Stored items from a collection
⟨
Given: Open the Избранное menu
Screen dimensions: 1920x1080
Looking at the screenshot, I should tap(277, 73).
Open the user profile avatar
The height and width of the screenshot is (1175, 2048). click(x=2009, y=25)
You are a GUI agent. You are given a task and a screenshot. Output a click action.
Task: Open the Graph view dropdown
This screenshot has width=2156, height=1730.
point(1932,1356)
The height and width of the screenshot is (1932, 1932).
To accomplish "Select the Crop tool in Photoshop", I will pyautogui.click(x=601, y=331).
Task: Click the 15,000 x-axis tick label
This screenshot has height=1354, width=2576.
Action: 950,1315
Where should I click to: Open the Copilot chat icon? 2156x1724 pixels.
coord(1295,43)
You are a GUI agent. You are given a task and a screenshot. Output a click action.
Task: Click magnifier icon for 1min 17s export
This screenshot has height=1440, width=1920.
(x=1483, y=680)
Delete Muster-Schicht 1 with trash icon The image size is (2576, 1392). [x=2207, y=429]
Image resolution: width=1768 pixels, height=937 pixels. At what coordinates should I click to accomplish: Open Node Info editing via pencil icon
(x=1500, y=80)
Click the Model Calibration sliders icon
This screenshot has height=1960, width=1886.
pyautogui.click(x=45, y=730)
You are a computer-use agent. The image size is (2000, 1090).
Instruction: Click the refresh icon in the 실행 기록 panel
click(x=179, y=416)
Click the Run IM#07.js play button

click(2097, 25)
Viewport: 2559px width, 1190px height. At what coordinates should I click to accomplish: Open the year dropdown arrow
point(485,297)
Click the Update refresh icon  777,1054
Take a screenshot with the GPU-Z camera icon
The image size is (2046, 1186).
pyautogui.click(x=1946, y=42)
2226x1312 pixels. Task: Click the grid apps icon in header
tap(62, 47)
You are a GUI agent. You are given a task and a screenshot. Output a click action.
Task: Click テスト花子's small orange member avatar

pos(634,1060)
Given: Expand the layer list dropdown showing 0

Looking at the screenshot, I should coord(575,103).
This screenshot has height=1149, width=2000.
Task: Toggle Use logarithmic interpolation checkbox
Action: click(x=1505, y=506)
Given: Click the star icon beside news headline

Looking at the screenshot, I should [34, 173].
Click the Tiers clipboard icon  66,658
⟩
_Requirement_
An exact retyping of every line in the records is needed.

_Response to this task_
Given: Open the Избранное menu
Screen dimensions: 1920x1080
Looking at the screenshot, I should tap(277, 73).
Open the user profile avatar
The height and width of the screenshot is (1175, 2048). click(x=2009, y=25)
You are a GUI agent. You are given a task and a screenshot. Output a click action.
Task: Open the Graph view dropdown
This screenshot has width=2156, height=1730.
point(1932,1356)
The height and width of the screenshot is (1932, 1932).
To accomplish "Select the Crop tool in Photoshop", I will pyautogui.click(x=601, y=331).
Task: Click the 15,000 x-axis tick label
This screenshot has height=1354, width=2576.
Action: 950,1315
Where should I click to: Open the Copilot chat icon? 2156x1724 pixels.
coord(1295,43)
You are a GUI agent. You are given a task and a screenshot. Output a click action.
Task: Click magnifier icon for 1min 17s export
This screenshot has height=1440, width=1920.
(x=1483, y=680)
Delete Muster-Schicht 1 with trash icon The image size is (2576, 1392). [x=2207, y=429]
Image resolution: width=1768 pixels, height=937 pixels. At what coordinates should I click to accomplish: Open Node Info editing via pencil icon
(x=1500, y=80)
Click the Model Calibration sliders icon
This screenshot has height=1960, width=1886.
pyautogui.click(x=45, y=730)
You are a computer-use agent. The image size is (2000, 1090).
Instruction: Click the refresh icon in the 실행 기록 panel
click(x=179, y=416)
Click the Run IM#07.js play button

click(2097, 25)
Viewport: 2559px width, 1190px height. At what coordinates should I click to accomplish: Open the year dropdown arrow
point(485,297)
Click the Update refresh icon  777,1054
Take a screenshot with the GPU-Z camera icon
The image size is (2046, 1186).
pyautogui.click(x=1946, y=42)
2226x1312 pixels. Task: Click the grid apps icon in header
tap(62, 47)
You are a GUI agent. You are given a task and a screenshot. Output a click action.
Task: Click テスト花子's small orange member avatar

pos(634,1060)
Given: Expand the layer list dropdown showing 0

Looking at the screenshot, I should coord(575,103).
This screenshot has height=1149, width=2000.
Task: Toggle Use logarithmic interpolation checkbox
Action: click(x=1505, y=506)
Given: Click the star icon beside news headline

Looking at the screenshot, I should [34, 173].
Click the Tiers clipboard icon  66,658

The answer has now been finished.